The action of webwork is NOT thread-safe. In a multi-threaded environment, it must be a thread corresponding to an independent instance and cannot use Singleton. Therefore, When configuring webwork action bean in spring, we need to add the attribute scope = "prototype" or Singleton = "false ".
Singleton mode refers to the full sharing of an object, including the code space and data space. To put it bluntly, if a class is Singleton, if the class has a member variable, the value of this member variable is shared by various threads (a bit similar to static). After thread a assigns a value to the variable, thread B can read the value. Therefore, for foreground actions, the singleton mode cannot be used. A thread request must correspond to an independent instance. Broadly speaking, Singleton cannot be used as long as it is a class with data member variables to prevent multiple threads from mixing data. For the services and Dao we use, Singleton is used because they do not use data member variables.

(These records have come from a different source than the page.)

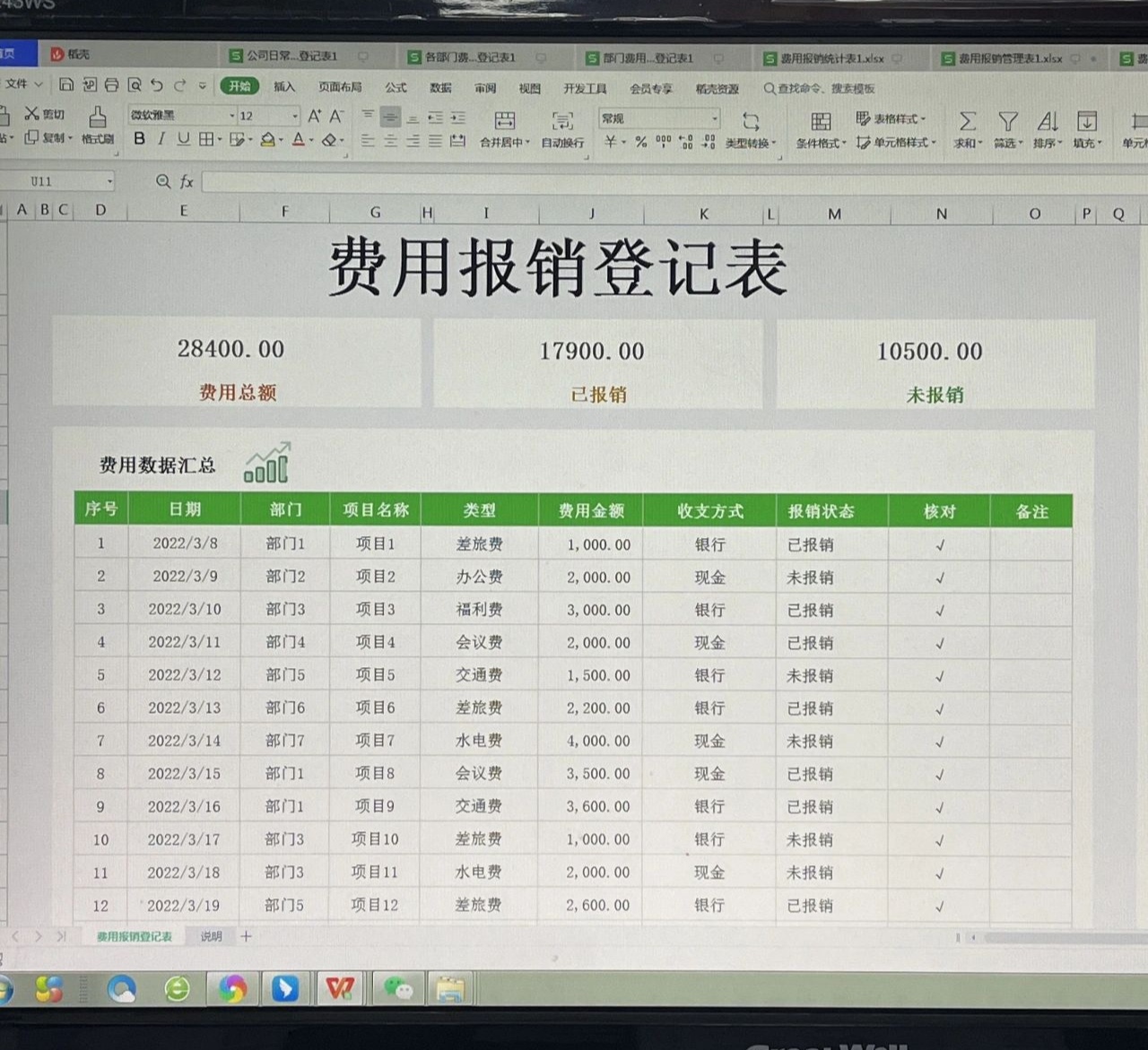Toggle bold formatting with the B button
The width and height of the screenshot is (1148, 1050).
click(139, 139)
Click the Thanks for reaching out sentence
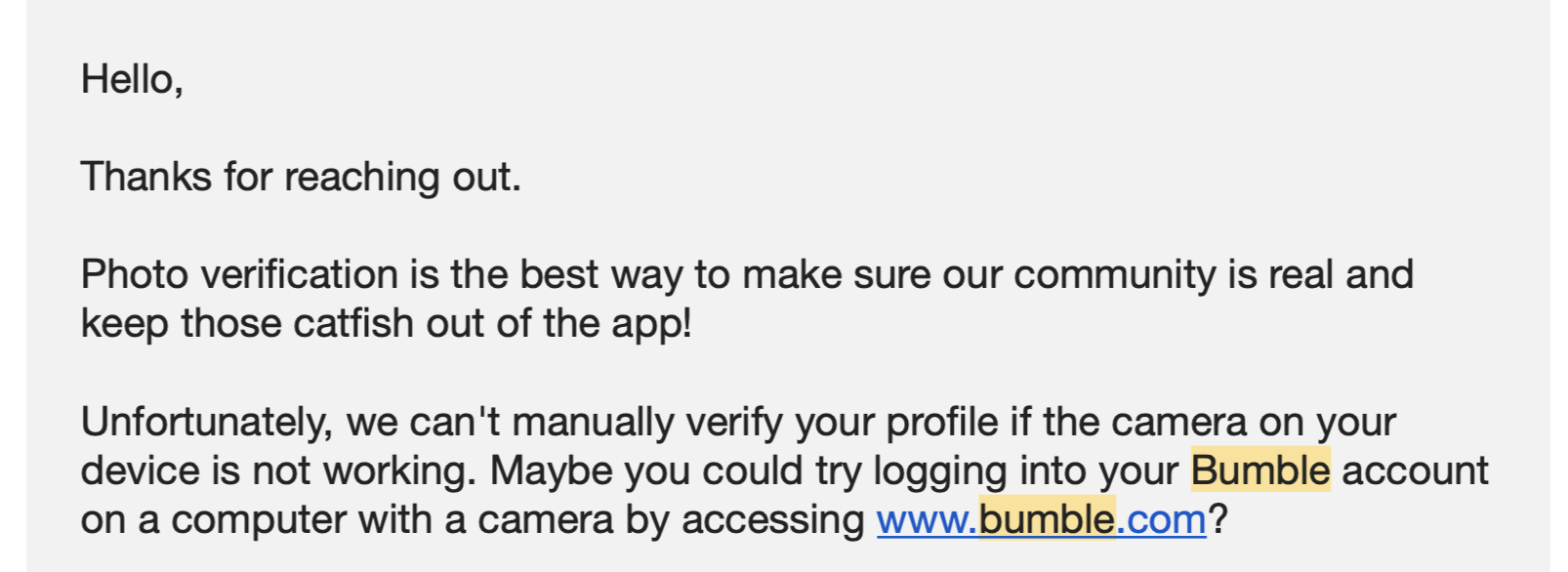1568x572 pixels. [301, 178]

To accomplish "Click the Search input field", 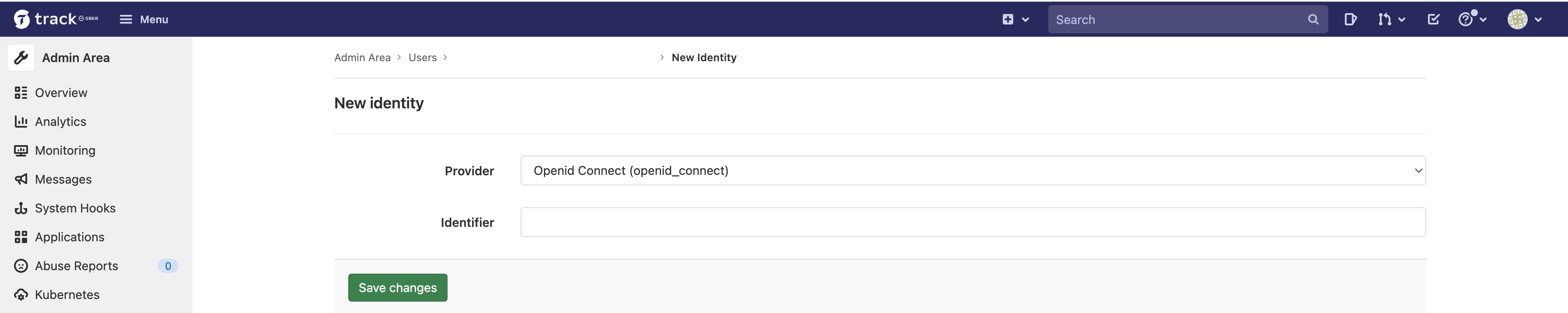I will pyautogui.click(x=1178, y=19).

Service requires data member variables. Set Singleton to false. Stateful beans use prototype scopes, while stateless beans use Singleton scopes.
In spring2.0, besides singleton and prototype, three new web scopes are added: request, session, and global session. If you want a bean in the container to have a new Web scope, in addition to configuring the corresponding scope attribute at the bean level, you must also perform an additional Initialization Configuration at the container level. Add the contextlistener: org. springframework. Web. Context. Request. requestcontextlistener to the Web. xml file of the Web application.
The above is for Versions later than servlet 2.4. For example, request scope.